**WORK TASK**. Your answer must be an exact copy of all the entries.

AVAILABLE DATA Start Marker

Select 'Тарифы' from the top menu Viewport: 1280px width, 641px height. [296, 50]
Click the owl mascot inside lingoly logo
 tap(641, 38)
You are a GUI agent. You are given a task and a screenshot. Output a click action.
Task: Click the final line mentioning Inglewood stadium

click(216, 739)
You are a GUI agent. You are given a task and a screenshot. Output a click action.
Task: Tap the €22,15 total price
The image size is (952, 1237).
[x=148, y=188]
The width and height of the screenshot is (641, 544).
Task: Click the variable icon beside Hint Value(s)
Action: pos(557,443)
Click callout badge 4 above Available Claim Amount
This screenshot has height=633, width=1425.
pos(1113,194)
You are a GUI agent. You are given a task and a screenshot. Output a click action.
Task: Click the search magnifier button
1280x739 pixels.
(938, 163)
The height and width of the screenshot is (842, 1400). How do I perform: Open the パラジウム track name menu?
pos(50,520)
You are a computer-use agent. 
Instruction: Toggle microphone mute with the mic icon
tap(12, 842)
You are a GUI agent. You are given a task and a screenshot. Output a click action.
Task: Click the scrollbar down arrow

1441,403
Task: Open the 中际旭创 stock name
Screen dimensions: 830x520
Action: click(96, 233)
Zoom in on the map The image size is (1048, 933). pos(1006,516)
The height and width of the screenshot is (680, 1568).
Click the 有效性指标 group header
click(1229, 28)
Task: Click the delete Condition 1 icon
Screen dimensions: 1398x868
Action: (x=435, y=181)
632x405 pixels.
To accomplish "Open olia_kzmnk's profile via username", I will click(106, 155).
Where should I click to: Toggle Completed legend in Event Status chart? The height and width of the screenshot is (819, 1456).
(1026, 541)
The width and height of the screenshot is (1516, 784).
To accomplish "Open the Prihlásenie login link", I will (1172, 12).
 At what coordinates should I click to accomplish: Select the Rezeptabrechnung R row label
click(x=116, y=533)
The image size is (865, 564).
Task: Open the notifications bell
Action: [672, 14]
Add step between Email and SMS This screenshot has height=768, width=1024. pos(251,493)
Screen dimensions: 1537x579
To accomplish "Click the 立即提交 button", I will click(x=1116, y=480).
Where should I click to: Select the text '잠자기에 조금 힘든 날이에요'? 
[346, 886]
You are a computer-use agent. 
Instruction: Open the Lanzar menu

AVAILABLE DATA End Marker

**FINISHED TASK**.
Select 'Тарифы' from the top menu Viewport: 1280px width, 641px height. [296, 50]
Click the owl mascot inside lingoly logo
 tap(641, 38)
You are a GUI agent. You are given a task and a screenshot. Output a click action.
Task: Click the final line mentioning Inglewood stadium

click(216, 739)
You are a GUI agent. You are given a task and a screenshot. Output a click action.
Task: Tap the €22,15 total price
The image size is (952, 1237).
[x=148, y=188]
The width and height of the screenshot is (641, 544).
Task: Click the variable icon beside Hint Value(s)
Action: pos(557,443)
Click callout badge 4 above Available Claim Amount
This screenshot has height=633, width=1425.
pos(1113,194)
You are a GUI agent. You are given a task and a screenshot. Output a click action.
Task: Click the search magnifier button
1280x739 pixels.
(938, 163)
The height and width of the screenshot is (842, 1400). How do I perform: Open the パラジウム track name menu?
pos(50,520)
You are a computer-use agent. 
Instruction: Toggle microphone mute with the mic icon
tap(12, 842)
You are a GUI agent. You are given a task and a screenshot. Output a click action.
Task: Click the scrollbar down arrow

1441,403
Task: Open the 中际旭创 stock name
Screen dimensions: 830x520
Action: click(96, 233)
Zoom in on the map The image size is (1048, 933). pos(1006,516)
The height and width of the screenshot is (680, 1568).
Click the 有效性指标 group header
click(1229, 28)
Task: Click the delete Condition 1 icon
Screen dimensions: 1398x868
Action: (x=435, y=181)
632x405 pixels.
To accomplish "Open olia_kzmnk's profile via username", I will click(106, 155).
Where should I click to: Toggle Completed legend in Event Status chart? The height and width of the screenshot is (819, 1456).
(1026, 541)
The width and height of the screenshot is (1516, 784).
To accomplish "Open the Prihlásenie login link", I will (1172, 12).
 At what coordinates should I click to accomplish: Select the Rezeptabrechnung R row label
click(x=116, y=533)
The image size is (865, 564).
Task: Open the notifications bell
Action: [672, 14]
Add step between Email and SMS This screenshot has height=768, width=1024. pos(251,493)
Screen dimensions: 1537x579
To accomplish "Click the 立即提交 button", I will click(x=1116, y=480).
Where should I click to: Select the text '잠자기에 조금 힘든 날이에요'? 
[346, 886]
You are a computer-use agent. 
Instruction: Open the Lanzar menu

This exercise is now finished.